Please print exactly the lines from the line containing "Task: Click the plus" through the end of the data, no more, and keep pictures out of the copy.

Input for this task:
────

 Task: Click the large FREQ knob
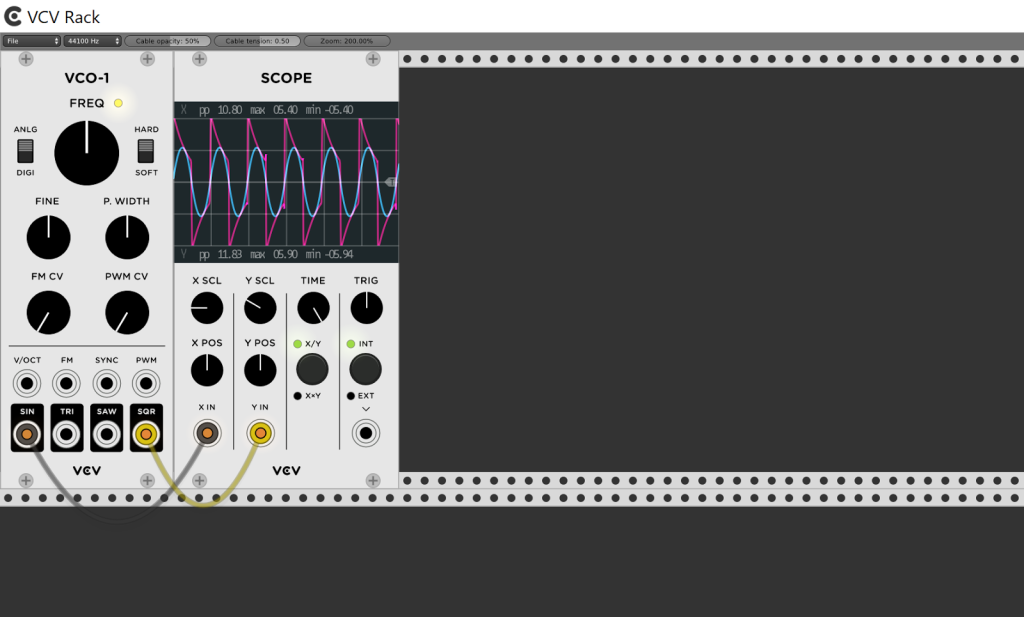point(86,153)
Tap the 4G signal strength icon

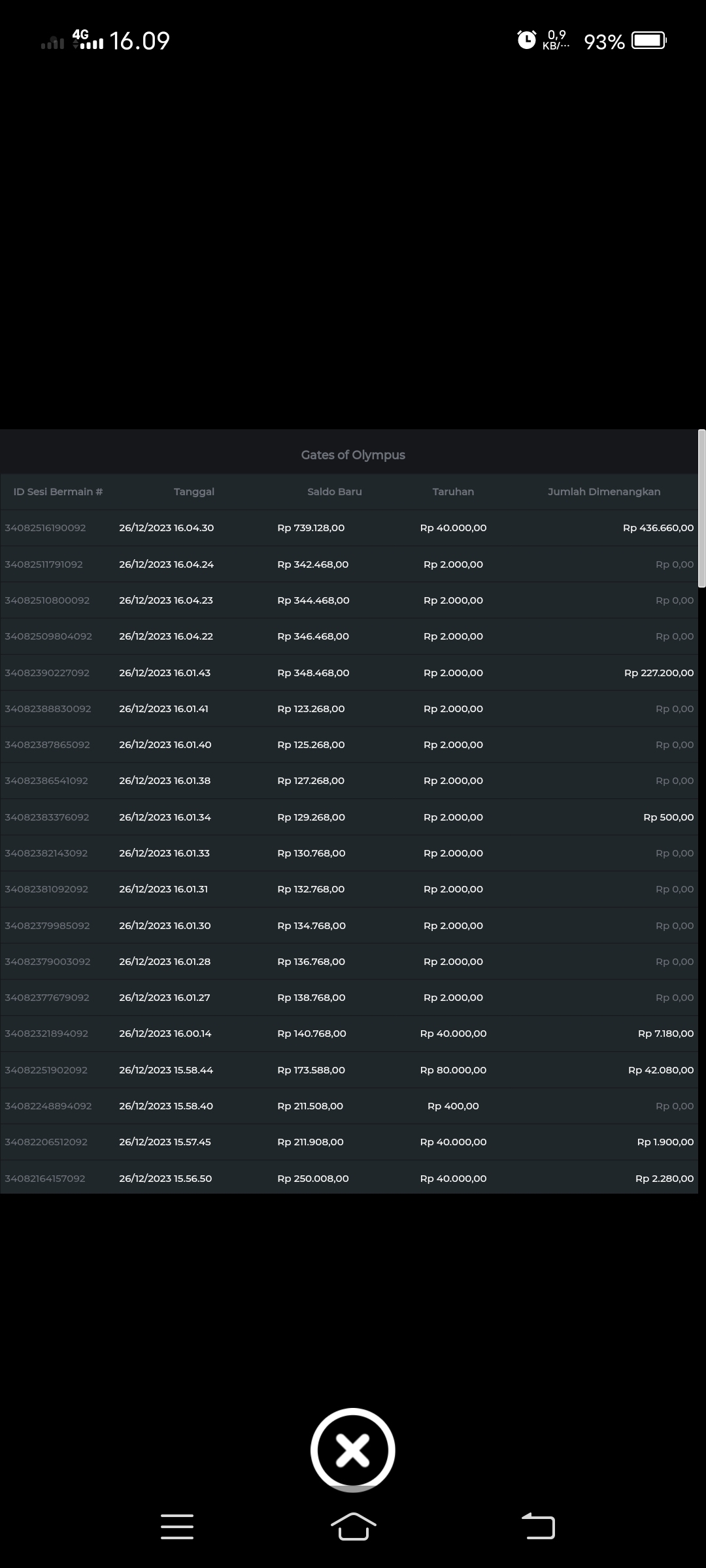pyautogui.click(x=88, y=40)
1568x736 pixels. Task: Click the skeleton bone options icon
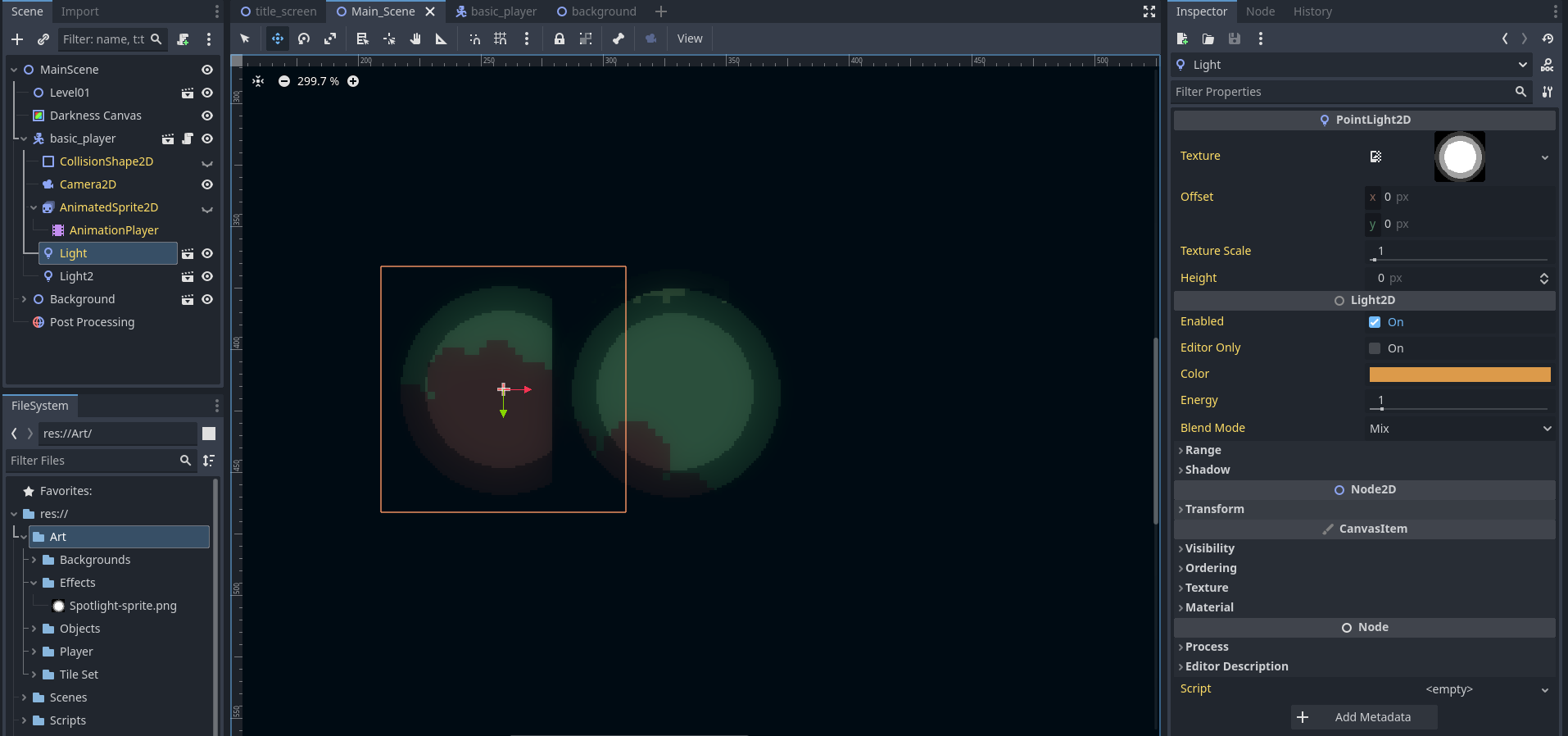click(619, 39)
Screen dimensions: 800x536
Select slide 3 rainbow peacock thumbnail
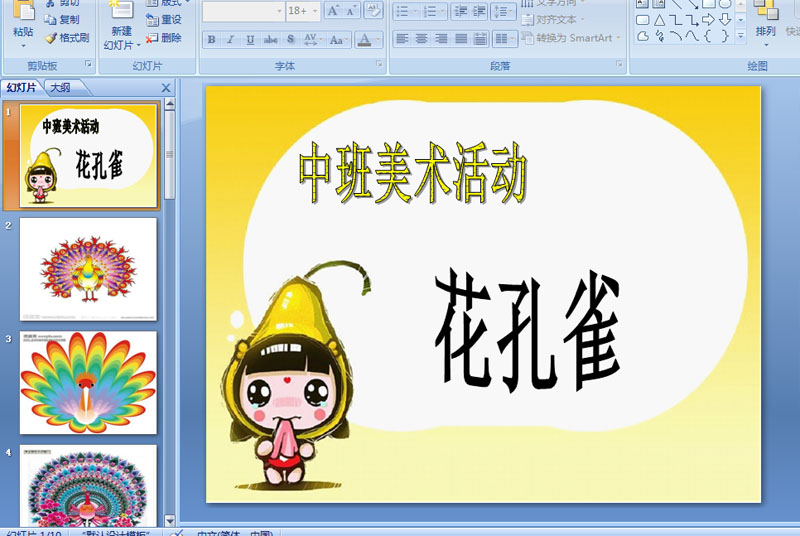click(x=88, y=382)
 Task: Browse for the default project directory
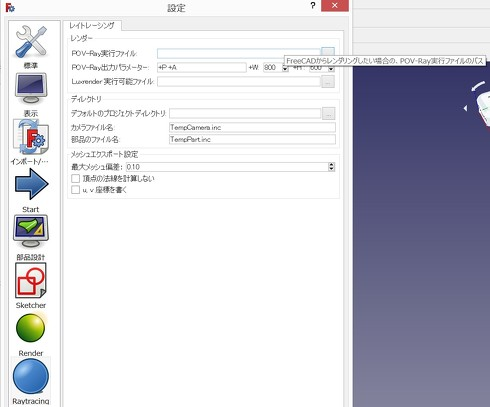click(328, 114)
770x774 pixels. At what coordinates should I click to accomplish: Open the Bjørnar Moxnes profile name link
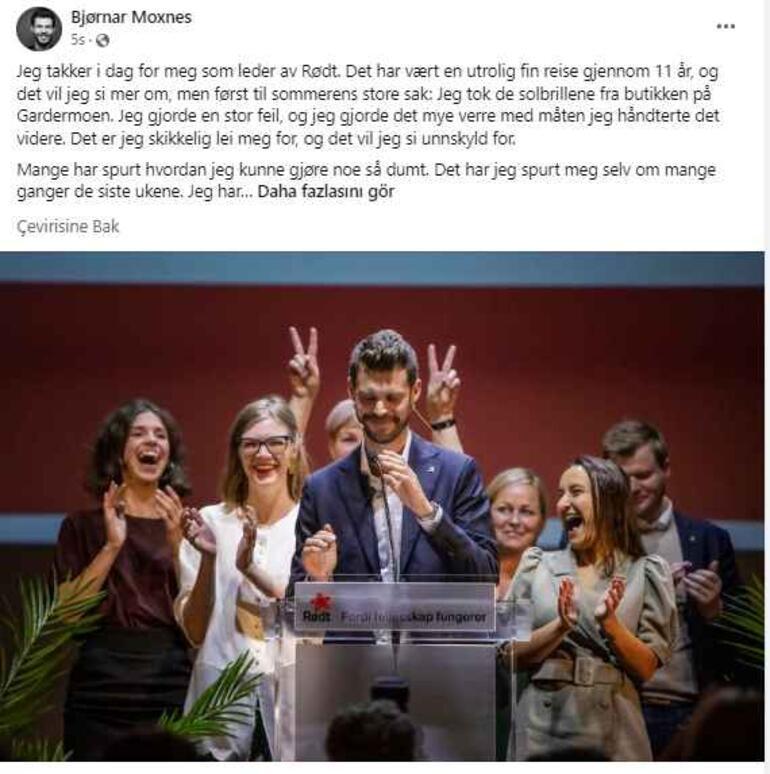[131, 17]
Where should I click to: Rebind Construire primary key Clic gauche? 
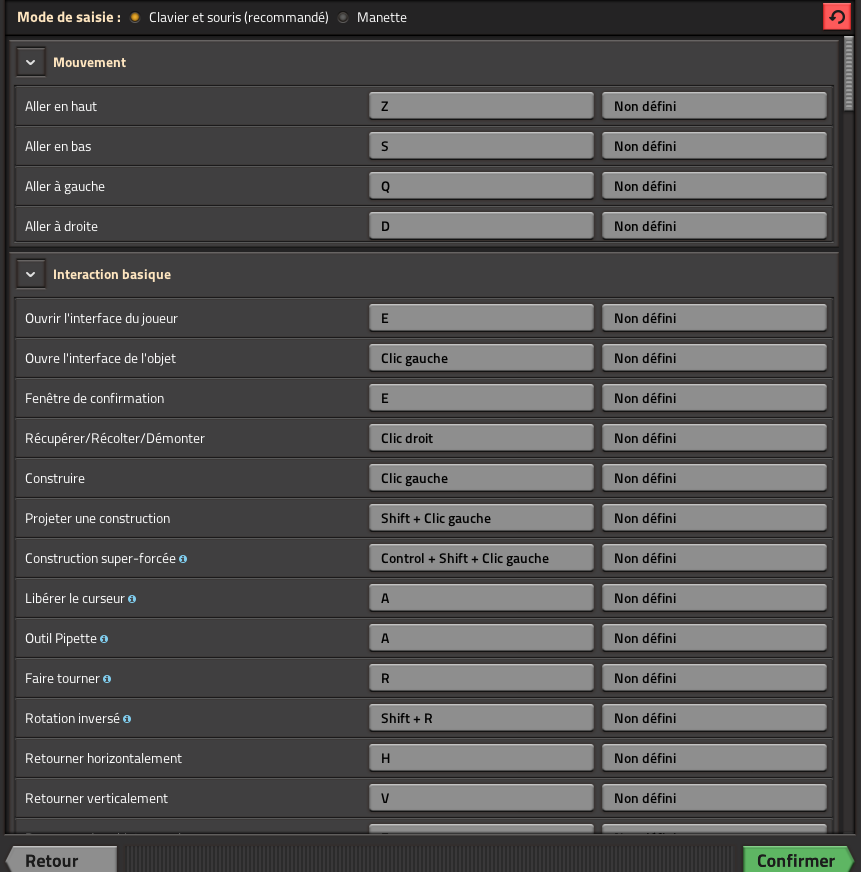tap(481, 478)
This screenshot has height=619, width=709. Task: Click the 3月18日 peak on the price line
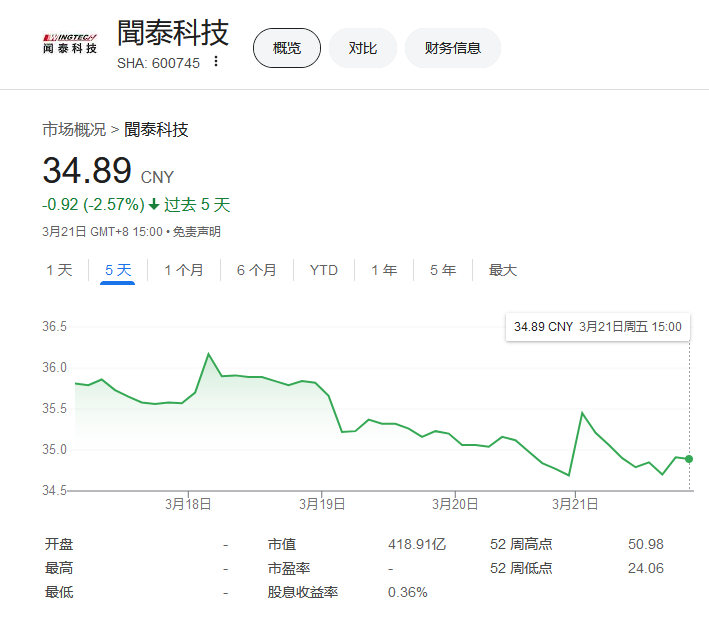(208, 354)
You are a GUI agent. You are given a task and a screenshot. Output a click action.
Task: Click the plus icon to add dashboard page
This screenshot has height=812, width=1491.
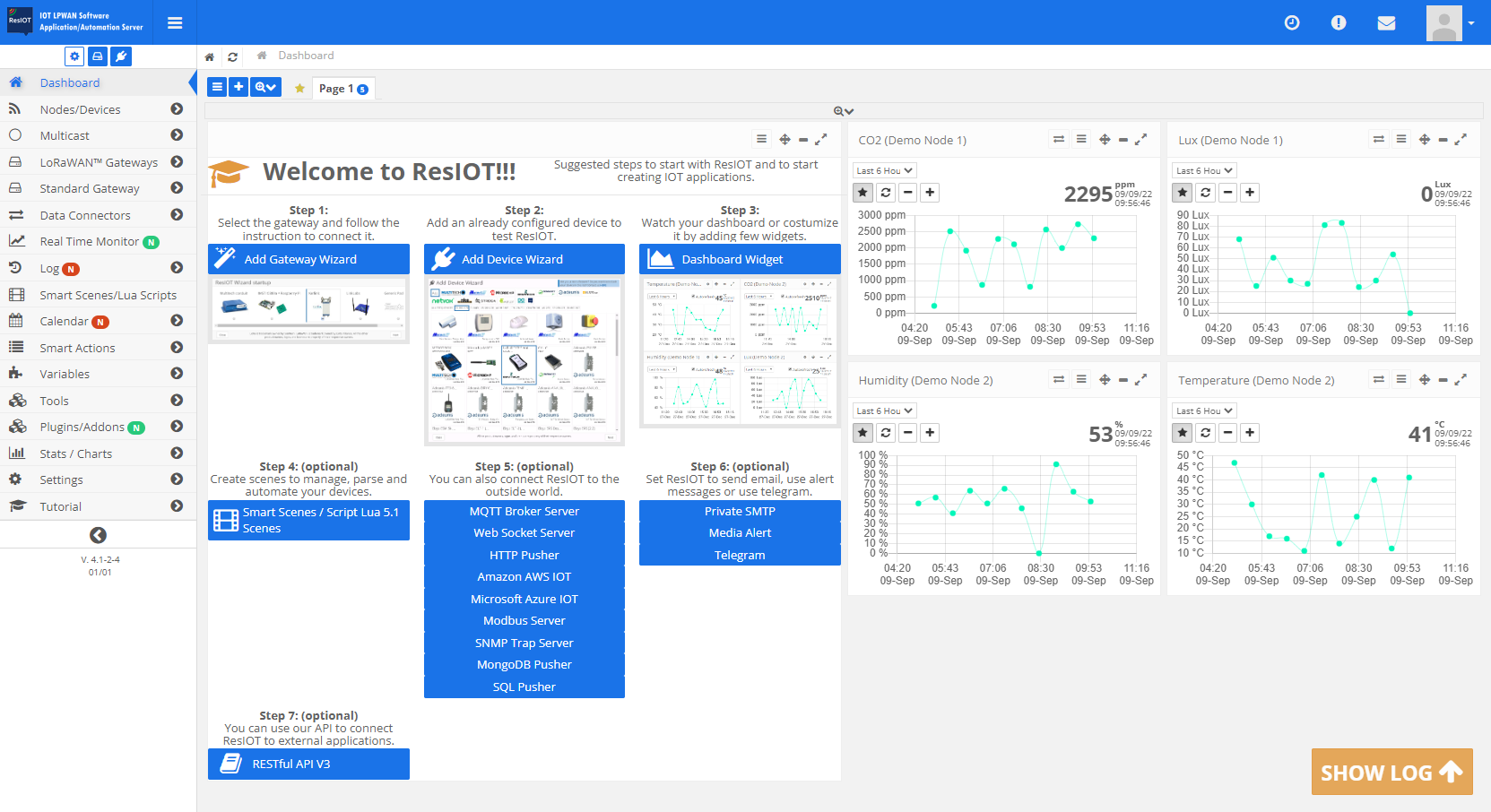238,87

────

Answer to the problem:
Task: Click the plus icon to add dashboard page
This screenshot has height=812, width=1491.
238,87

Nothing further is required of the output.